All insanely useful and progressive, but just substitutes for real fashion.

Fashion doesn’t exist without physical interaction. Clothes and accessories are made to be worn on our bodies, they must be smelled and touched, they must remind us of the mythical figures that have been repeated in our subconscious forever, they give us an identity and a role in our relationships with others. Real fashion serves to decide who does what to whom. Cynical to say but that’s how it has worked for some time now: the new slogan that I call virtual insanity might soon take the place of sustainability, diversity and authenticity as a topic that all media praises, all intellectuals justify and to which all people must finally bow to.
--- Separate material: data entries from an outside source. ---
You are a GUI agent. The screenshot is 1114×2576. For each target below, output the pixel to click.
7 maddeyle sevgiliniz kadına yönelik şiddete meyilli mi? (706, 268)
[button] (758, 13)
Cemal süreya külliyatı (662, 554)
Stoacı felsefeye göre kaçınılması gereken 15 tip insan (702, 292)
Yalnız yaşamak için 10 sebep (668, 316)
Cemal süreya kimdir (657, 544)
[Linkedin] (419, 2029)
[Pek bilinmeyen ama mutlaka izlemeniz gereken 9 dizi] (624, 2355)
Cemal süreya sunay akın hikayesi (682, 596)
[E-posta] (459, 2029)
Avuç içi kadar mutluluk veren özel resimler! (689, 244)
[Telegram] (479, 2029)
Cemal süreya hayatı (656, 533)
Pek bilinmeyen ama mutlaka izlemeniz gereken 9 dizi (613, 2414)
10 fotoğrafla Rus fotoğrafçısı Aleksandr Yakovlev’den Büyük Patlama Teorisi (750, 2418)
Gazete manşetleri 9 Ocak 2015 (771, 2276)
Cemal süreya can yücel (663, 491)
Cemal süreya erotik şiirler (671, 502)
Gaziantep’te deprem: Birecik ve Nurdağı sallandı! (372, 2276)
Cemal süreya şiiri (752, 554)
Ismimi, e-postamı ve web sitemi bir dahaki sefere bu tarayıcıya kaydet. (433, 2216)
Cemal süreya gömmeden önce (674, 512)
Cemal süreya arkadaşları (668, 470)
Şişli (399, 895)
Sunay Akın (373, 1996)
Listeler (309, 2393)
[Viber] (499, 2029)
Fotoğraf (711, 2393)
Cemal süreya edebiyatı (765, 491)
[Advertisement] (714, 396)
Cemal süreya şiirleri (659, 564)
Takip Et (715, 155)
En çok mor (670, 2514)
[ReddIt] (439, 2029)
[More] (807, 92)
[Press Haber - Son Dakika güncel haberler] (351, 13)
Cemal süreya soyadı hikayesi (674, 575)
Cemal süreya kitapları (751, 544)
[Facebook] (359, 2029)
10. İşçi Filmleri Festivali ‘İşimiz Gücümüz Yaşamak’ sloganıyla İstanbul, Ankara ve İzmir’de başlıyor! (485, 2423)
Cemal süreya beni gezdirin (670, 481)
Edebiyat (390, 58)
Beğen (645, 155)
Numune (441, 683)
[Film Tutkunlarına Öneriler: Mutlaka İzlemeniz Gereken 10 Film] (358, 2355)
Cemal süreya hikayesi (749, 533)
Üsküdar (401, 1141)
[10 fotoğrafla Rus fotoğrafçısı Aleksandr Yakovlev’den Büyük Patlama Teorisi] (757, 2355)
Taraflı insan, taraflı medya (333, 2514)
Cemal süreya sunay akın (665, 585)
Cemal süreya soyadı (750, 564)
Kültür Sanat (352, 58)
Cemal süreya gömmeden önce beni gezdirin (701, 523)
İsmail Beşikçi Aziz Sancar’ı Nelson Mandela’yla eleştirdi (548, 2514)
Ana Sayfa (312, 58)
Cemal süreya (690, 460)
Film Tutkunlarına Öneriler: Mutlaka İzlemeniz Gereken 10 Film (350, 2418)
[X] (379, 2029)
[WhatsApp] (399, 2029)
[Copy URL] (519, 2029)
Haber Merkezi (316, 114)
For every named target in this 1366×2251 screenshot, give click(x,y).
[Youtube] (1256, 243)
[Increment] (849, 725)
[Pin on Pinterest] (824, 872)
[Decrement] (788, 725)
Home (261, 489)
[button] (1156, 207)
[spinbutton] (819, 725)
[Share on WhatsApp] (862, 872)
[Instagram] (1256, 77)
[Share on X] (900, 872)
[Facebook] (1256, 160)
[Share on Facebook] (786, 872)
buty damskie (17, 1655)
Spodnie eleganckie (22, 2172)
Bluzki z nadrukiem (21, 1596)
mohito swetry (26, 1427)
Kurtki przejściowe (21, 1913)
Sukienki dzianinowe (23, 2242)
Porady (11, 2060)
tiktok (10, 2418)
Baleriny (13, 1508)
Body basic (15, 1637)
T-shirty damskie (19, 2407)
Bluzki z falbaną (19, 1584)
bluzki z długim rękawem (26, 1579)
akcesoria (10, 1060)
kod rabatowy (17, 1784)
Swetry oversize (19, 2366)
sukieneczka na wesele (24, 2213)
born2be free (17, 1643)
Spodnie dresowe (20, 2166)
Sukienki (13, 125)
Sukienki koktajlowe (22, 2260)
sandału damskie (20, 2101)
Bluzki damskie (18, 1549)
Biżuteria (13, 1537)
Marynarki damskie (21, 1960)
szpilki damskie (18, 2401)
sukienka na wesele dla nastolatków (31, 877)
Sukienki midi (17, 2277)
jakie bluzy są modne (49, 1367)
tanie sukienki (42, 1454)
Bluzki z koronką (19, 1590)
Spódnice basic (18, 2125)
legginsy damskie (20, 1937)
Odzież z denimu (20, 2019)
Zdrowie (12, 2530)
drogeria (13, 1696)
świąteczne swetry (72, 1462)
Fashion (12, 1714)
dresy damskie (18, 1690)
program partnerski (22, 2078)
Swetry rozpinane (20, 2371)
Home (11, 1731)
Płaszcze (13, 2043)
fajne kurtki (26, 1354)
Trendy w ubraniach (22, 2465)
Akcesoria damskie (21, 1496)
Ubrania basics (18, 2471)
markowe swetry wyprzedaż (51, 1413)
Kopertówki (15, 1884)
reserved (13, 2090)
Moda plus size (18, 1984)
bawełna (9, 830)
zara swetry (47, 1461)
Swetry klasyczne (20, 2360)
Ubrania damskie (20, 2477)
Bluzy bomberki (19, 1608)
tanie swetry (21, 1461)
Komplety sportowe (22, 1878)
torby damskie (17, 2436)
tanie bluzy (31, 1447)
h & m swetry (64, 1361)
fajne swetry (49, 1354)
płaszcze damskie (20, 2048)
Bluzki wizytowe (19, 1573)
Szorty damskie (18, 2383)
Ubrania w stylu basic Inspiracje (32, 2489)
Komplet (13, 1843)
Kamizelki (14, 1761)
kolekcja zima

But pay attention, not everything virtual is virtuous and not everything that looks insane is genuinely sane.

Fashion after COVID-19 will need more quality because people got used to getting straight to the point in recent times. We can no longer stand the formless jumpsuits we wore during the lockdown but neither the creative redundancy of the pre-pandemic period. Apparently, collections will no longer follow the frenzied rhythms of fashion weeks and this will be a great occasion because if designers now create new products only when they feel inspired, stores can be visited more frequently, above all, by clients always searching for goosebumps. Therefore, retail spaces need to be conceived according to new archetypes, previous mausoleums and supermarkets are out. This is not a slogan.